Company accounts show Mr Guscic first received board permission in June 2016 to obtain funding from UBS to convert about 500,000 options for $1.49 million – an exercise price of about $2.98 each. Webjet shares at the time were worth $7.23 on an unadjusted basis, according to Morningstar records.

Subsequent loan deals have been referenced in director notices since then and Mr Sharp argued they offered a way for a high-conviction executive to acquire shares.

Smashed by the pandemic

Shares in Webjet – currently a top shortselling target – were trading up 5¢ at $3.86 on Monday.

The company's share price skyrocketed and was trading as high as $16.87 in 2019, but was smashed in the pandemic as borders shut down travel industries.

Webjet subsequently raised $346 million in equity at $1.70 a share then tapped funding markets for €100 million ($163 million) in a convertible note – a loan that can be converted into equity.

Mr Sharp said share sales were not discussed at the time of the raising but argued this was fair. "I just think at the time, who would have thought that a $1.70 capital raise would end up [near] $4" even with the pandemic worsening.

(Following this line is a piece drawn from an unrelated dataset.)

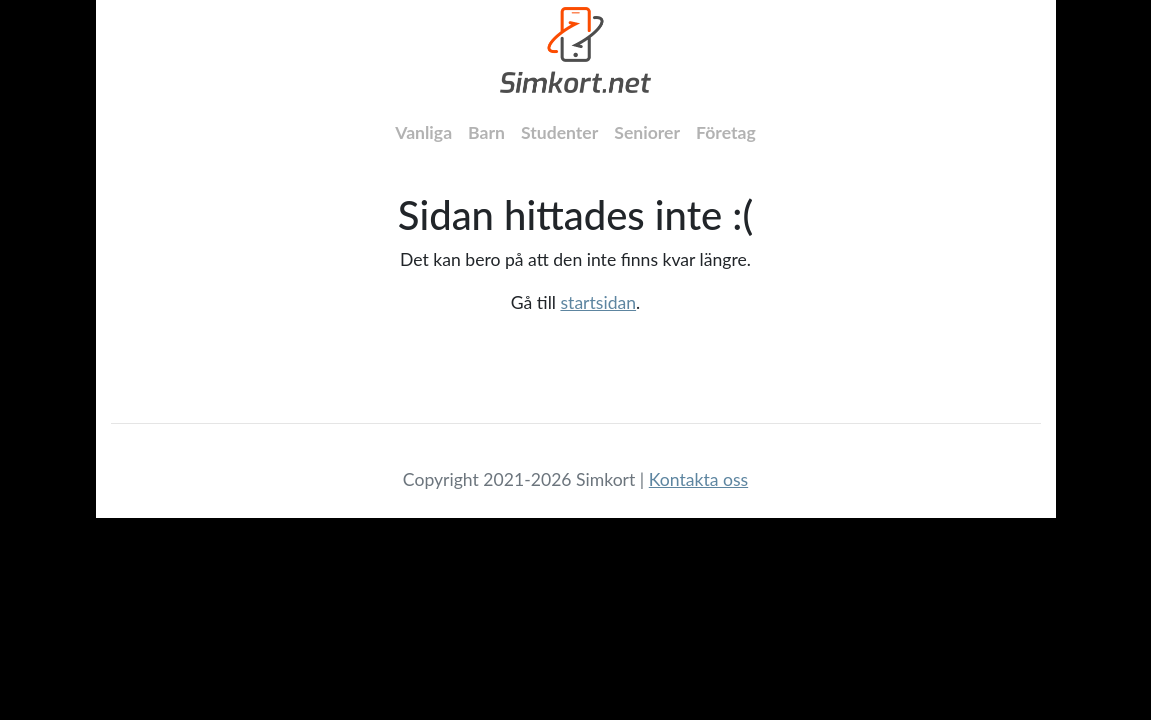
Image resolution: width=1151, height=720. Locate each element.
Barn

He said that the first the board knew of Mr Guscic's upcoming offload was last week when the managing director sought permission for the sales. Mr Sharp said Mr Guscic had also been unaware of the chairman's planned sale too.

Mr Guscic said last month that cash burn had been reduced to $10 million a month and predicted the company was well positioned in terms of liquidity over the next couple of years.

The company's presentation said Webjet was "well placed to benefit as domestic leisure markets open up".

Mr Guscic was only last month granted a potential new bonus program – it still requires shareholder approval – for 4.5 million options over three years.

The sole target is improving the company's share price, and the first two-years' worth of options are already in the money, being convertible at $3.39 a share and $3.73 a share, respectively.

The final batch of options are convertible at $4.11 a share. Mr Sharp said that a risk lay that the share price could come down.